» Aim of the exercise
Transcribe exactly each line of the entries, from the opening line to the line with "Click the tab", with both of those lines included.

» Data for this task
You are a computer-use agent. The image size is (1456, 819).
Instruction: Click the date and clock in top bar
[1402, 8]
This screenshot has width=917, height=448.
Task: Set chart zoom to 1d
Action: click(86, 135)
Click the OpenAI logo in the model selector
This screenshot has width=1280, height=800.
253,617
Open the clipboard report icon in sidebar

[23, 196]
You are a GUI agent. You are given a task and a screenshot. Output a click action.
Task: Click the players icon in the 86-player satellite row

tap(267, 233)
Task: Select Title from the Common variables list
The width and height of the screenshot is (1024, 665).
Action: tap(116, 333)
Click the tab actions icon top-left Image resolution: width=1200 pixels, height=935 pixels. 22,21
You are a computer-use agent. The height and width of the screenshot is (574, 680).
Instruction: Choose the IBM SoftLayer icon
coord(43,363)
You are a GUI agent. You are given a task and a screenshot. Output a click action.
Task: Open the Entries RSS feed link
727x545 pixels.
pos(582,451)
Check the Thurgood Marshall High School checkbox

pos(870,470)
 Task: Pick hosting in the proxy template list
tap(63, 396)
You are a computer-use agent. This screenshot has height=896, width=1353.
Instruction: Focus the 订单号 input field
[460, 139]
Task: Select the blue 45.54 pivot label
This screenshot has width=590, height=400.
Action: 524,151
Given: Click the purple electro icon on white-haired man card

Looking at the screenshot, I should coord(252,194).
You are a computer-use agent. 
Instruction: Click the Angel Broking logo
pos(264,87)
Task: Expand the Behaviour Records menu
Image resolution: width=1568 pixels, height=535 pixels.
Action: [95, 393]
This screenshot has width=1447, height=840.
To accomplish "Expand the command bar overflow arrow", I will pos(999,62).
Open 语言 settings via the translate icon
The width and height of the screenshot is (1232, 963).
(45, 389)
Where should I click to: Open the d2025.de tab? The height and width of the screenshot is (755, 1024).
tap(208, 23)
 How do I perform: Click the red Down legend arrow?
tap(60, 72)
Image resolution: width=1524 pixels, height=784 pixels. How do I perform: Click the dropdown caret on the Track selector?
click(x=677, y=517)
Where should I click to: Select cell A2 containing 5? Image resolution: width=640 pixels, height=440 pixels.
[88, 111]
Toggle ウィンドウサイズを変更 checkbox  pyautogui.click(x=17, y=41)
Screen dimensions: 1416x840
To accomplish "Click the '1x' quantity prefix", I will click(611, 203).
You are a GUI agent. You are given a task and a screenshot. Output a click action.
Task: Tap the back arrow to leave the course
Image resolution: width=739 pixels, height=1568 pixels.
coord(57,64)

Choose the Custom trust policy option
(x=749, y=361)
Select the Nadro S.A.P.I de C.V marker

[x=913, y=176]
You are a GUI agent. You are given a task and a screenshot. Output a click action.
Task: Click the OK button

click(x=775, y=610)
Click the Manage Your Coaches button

» Finished task
You are a computer-use agent. The image size is (1456, 819).
Instruction: Click the date and clock in top bar
[1402, 8]
This screenshot has width=917, height=448.
Task: Set chart zoom to 1d
Action: click(86, 135)
Click the OpenAI logo in the model selector
This screenshot has width=1280, height=800.
253,617
Open the clipboard report icon in sidebar

[23, 196]
You are a GUI agent. You are given a task and a screenshot. Output a click action.
Task: Click the players icon in the 86-player satellite row

tap(267, 233)
Task: Select Title from the Common variables list
The width and height of the screenshot is (1024, 665).
Action: tap(116, 333)
Click the tab actions icon top-left Image resolution: width=1200 pixels, height=935 pixels. 22,21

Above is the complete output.